(Rows of pointing data)
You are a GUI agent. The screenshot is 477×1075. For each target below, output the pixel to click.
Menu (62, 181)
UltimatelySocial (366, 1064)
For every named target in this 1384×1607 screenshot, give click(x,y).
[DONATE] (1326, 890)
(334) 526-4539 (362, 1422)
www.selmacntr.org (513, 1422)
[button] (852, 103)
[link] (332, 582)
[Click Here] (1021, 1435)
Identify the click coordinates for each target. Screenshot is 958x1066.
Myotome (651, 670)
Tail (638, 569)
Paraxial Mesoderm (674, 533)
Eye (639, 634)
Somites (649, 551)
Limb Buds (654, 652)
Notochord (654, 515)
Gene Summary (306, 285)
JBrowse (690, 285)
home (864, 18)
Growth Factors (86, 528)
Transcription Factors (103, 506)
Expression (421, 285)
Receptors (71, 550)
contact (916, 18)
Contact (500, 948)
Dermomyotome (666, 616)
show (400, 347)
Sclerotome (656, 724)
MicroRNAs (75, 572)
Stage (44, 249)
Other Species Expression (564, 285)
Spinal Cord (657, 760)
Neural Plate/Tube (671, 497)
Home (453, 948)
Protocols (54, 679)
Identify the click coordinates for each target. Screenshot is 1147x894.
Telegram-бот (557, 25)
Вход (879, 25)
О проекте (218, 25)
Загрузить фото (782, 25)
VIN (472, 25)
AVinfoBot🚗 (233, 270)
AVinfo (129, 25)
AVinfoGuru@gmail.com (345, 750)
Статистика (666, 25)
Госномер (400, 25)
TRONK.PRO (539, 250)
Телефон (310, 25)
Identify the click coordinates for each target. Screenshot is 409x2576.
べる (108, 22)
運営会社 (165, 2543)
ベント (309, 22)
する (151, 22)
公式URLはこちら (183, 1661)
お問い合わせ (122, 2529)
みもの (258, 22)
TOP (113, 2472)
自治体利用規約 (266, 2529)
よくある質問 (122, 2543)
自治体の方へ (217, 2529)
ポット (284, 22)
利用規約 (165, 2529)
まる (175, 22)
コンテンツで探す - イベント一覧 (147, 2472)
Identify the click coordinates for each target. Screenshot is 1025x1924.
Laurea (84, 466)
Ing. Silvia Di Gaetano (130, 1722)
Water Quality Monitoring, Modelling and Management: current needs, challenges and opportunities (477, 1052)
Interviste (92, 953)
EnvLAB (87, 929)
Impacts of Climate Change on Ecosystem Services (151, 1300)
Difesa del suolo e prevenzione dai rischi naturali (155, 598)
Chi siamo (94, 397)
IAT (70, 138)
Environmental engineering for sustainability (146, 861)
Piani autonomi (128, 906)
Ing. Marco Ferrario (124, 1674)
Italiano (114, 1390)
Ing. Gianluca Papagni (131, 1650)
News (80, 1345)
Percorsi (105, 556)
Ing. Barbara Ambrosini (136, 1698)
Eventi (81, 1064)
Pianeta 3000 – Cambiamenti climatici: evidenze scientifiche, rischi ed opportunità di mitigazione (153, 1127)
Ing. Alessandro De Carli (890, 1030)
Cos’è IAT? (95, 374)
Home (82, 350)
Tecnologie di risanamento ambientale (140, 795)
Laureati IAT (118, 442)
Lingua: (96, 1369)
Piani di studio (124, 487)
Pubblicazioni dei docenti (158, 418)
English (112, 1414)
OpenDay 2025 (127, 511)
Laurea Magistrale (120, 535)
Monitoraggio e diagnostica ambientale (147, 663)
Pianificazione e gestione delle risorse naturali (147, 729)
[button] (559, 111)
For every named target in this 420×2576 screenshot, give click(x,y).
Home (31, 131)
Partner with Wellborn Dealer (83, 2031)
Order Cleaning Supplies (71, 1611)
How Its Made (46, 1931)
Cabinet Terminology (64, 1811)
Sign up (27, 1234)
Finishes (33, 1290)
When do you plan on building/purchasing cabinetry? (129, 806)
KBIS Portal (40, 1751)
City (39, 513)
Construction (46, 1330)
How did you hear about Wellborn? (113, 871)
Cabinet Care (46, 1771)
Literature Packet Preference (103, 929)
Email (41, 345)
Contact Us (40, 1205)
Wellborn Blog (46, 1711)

> _Task prompt_:
Return every one of the rows above, unchanged and in their original order.

> _Solved problem_:
You are a GUI agent. The screenshot is 477×1075. For each target below, output the pixel to click.
Menu (62, 181)
UltimatelySocial (366, 1064)
For every named target in this 1384×1607 screenshot, give click(x,y).
[DONATE] (1326, 890)
(334) 526-4539 (362, 1422)
www.selmacntr.org (513, 1422)
[button] (852, 103)
[link] (332, 582)
[Click Here] (1021, 1435)
Identify the click coordinates for each target. Screenshot is 958x1066.
Myotome (651, 670)
Tail (638, 569)
Paraxial Mesoderm (674, 533)
Eye (639, 634)
Somites (649, 551)
Limb Buds (654, 652)
Notochord (654, 515)
Gene Summary (306, 285)
JBrowse (690, 285)
home (864, 18)
Growth Factors (86, 528)
Transcription Factors (103, 506)
Expression (421, 285)
Receptors (71, 550)
contact (916, 18)
Contact (500, 948)
Dermomyotome (666, 616)
show (400, 347)
Sclerotome (656, 724)
MicroRNAs (75, 572)
Stage (44, 249)
Other Species Expression (564, 285)
Spinal Cord (657, 760)
Neural Plate/Tube (671, 497)
Home (453, 948)
Protocols (54, 679)
Identify the click coordinates for each target. Screenshot is 1147x894.
Telegram-бот (557, 25)
Вход (879, 25)
О проекте (218, 25)
Загрузить фото (782, 25)
VIN (472, 25)
AVinfoBot🚗 (233, 270)
AVinfo (129, 25)
AVinfoGuru@gmail.com (345, 750)
Статистика (666, 25)
Госномер (400, 25)
TRONK.PRO (539, 250)
Телефон (310, 25)
Identify the click coordinates for each target. Screenshot is 409x2576.
べる (108, 22)
運営会社 (165, 2543)
ベント (309, 22)
する (151, 22)
公式URLはこちら (183, 1661)
お問い合わせ (122, 2529)
みもの (258, 22)
TOP (113, 2472)
自治体利用規約 (266, 2529)
よくある質問 (122, 2543)
自治体の方へ (217, 2529)
ポット (284, 22)
利用規約 (165, 2529)
まる (175, 22)
コンテンツで探す - イベント一覧 (147, 2472)
Identify the click coordinates for each target. Screenshot is 1025x1924.
Laurea (84, 466)
Ing. Silvia Di Gaetano (130, 1722)
Water Quality Monitoring, Modelling and Management: current needs, challenges and opportunities (477, 1052)
Interviste (92, 953)
EnvLAB (87, 929)
Impacts of Climate Change on Ecosystem Services (151, 1300)
Difesa del suolo e prevenzione dai rischi naturali (155, 598)
Chi siamo (94, 397)
IAT (70, 138)
Environmental engineering for sustainability (146, 861)
Piani autonomi (128, 906)
Ing. Marco Ferrario (124, 1674)
Italiano (114, 1390)
Ing. Gianluca Papagni (131, 1650)
News (80, 1345)
Percorsi (105, 556)
Ing. Barbara Ambrosini (136, 1698)
Eventi (81, 1064)
Pianeta 3000 – Cambiamenti climatici: evidenze scientifiche, rischi ed opportunità di mitigazione (153, 1127)
Ing. Alessandro De Carli (890, 1030)
Cos’è IAT? (95, 374)
Home (82, 350)
Tecnologie di risanamento ambientale (140, 795)
Laureati IAT (118, 442)
Lingua: (96, 1369)
Piani di studio (124, 487)
Pubblicazioni dei docenti (158, 418)
English (112, 1414)
OpenDay 2025 (127, 511)
Laurea Magistrale (120, 535)
Monitoraggio e diagnostica ambientale (147, 663)
Pianificazione e gestione delle risorse naturali (147, 729)
[button] (559, 111)
For every named target in this 420×2576 screenshot, give click(x,y).
Home (31, 131)
Partner with Wellborn Dealer (83, 2031)
Order Cleaning Supplies (71, 1611)
How Its Made (46, 1931)
Cabinet Terminology (64, 1811)
Sign up (27, 1234)
Finishes (33, 1290)
When do you plan on building/purchasing cabinetry? (129, 806)
KBIS Portal (40, 1751)
City (39, 513)
Construction (46, 1330)
How did you hear about Wellborn? (113, 871)
Cabinet Care (46, 1771)
Literature Packet Preference (103, 929)
Email (41, 345)
Contact Us (40, 1205)
Wellborn Blog (46, 1711)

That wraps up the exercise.